What is needed – Please give back only the lines below from the one containing "Consumables (219, 215)" to the one containing "Track your order (552, 1684)", each repeated word for word, both ends included.

Supplied information –
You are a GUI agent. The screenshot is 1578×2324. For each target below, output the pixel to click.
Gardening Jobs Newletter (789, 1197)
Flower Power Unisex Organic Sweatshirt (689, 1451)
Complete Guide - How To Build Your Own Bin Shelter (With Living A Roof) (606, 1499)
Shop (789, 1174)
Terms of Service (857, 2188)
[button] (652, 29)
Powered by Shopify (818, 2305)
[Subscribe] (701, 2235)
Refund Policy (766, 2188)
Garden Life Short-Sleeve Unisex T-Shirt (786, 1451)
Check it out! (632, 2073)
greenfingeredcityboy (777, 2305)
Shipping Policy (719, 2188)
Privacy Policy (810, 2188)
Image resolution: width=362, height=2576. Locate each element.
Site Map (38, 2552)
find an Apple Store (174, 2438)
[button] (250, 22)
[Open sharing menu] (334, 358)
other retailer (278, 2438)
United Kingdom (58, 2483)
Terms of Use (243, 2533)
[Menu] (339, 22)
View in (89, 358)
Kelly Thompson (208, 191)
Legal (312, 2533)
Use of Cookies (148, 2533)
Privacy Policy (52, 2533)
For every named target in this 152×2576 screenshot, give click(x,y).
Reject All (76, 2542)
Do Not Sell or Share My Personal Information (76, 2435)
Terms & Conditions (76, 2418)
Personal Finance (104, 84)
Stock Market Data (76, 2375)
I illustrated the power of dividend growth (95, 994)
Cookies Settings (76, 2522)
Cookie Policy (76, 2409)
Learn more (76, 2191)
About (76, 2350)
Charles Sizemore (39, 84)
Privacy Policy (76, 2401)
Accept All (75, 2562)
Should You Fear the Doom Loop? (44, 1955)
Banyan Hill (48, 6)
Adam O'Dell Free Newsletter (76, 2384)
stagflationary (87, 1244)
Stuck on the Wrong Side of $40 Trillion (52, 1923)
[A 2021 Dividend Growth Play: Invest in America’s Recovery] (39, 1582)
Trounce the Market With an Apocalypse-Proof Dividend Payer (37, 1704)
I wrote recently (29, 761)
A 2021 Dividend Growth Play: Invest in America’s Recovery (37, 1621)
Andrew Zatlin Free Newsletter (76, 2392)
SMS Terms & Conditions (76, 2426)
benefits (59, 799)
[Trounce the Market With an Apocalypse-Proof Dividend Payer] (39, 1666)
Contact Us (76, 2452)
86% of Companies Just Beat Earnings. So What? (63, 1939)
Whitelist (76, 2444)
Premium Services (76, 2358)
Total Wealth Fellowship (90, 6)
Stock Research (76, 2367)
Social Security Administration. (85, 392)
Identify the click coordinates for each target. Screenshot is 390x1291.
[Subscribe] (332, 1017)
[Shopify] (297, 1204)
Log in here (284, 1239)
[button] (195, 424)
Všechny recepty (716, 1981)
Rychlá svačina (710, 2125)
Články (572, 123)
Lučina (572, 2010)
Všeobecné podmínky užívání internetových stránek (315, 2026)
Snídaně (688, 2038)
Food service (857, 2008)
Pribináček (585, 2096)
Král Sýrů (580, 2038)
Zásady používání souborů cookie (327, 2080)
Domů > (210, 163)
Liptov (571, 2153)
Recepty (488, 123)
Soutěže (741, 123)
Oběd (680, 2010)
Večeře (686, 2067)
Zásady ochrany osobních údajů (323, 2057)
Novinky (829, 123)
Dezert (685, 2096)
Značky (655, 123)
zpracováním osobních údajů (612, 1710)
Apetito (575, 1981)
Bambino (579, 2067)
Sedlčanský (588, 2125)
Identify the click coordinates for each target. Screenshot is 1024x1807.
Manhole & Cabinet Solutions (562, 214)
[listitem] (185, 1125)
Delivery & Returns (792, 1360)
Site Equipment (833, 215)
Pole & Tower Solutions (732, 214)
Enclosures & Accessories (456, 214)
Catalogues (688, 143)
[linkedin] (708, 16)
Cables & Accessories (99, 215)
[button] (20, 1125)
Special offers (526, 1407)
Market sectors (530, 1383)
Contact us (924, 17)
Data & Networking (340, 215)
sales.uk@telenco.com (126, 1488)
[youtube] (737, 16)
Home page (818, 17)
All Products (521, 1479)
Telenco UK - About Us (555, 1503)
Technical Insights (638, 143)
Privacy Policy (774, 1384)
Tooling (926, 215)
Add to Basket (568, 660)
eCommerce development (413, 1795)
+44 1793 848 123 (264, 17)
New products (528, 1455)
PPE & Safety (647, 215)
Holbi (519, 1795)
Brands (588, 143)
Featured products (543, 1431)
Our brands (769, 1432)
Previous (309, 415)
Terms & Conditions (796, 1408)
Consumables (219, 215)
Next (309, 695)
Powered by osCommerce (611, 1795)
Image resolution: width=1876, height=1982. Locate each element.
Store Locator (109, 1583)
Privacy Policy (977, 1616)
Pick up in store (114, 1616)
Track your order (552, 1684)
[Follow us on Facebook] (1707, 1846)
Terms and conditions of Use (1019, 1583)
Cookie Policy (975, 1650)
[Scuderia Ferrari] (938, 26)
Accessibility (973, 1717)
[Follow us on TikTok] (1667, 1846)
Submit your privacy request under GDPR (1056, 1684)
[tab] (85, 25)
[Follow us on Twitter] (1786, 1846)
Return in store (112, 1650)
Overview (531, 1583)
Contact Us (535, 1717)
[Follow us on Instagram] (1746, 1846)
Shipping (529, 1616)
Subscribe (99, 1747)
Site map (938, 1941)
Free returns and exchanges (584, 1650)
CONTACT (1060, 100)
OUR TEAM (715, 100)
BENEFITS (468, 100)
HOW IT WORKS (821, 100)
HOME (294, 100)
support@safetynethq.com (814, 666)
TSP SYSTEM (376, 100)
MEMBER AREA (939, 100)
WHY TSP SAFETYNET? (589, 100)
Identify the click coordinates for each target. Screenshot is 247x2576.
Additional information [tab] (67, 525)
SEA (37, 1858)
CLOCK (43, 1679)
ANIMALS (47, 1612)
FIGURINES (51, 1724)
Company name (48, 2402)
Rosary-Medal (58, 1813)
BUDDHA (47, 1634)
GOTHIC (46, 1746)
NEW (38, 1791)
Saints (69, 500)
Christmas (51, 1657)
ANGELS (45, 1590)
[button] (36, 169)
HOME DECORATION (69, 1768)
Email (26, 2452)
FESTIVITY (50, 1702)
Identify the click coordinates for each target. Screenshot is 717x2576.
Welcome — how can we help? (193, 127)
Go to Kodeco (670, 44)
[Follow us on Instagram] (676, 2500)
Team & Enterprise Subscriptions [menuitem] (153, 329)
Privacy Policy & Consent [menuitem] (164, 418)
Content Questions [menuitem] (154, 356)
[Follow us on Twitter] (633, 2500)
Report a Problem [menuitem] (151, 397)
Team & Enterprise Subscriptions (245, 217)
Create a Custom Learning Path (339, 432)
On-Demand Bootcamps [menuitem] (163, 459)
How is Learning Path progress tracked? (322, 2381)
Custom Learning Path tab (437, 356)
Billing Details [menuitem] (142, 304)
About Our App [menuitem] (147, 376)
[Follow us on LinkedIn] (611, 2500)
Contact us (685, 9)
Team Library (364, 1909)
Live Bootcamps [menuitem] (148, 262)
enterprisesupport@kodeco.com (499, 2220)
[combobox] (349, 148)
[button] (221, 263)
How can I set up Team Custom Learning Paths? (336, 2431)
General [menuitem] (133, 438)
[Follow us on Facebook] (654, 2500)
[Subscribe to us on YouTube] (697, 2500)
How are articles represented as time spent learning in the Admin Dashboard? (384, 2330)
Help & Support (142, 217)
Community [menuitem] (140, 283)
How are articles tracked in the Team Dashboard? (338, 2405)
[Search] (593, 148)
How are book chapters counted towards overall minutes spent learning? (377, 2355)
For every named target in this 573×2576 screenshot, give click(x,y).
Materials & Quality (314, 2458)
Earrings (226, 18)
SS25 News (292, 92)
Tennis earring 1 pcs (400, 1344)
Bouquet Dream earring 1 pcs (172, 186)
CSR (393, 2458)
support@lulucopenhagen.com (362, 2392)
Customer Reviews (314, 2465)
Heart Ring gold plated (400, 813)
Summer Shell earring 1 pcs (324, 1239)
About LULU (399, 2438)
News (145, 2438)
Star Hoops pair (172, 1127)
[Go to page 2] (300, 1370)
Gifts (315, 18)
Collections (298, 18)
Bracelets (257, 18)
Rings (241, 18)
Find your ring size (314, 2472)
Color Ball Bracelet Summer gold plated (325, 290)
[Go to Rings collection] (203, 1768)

Solution to this problem –
Consumables (219, 215)
Next (309, 695)
Powered by osCommerce (611, 1795)
Image resolution: width=1876, height=1982. Locate each element.
Store Locator (109, 1583)
Privacy Policy (977, 1616)
Pick up in store (114, 1616)
Track your order (552, 1684)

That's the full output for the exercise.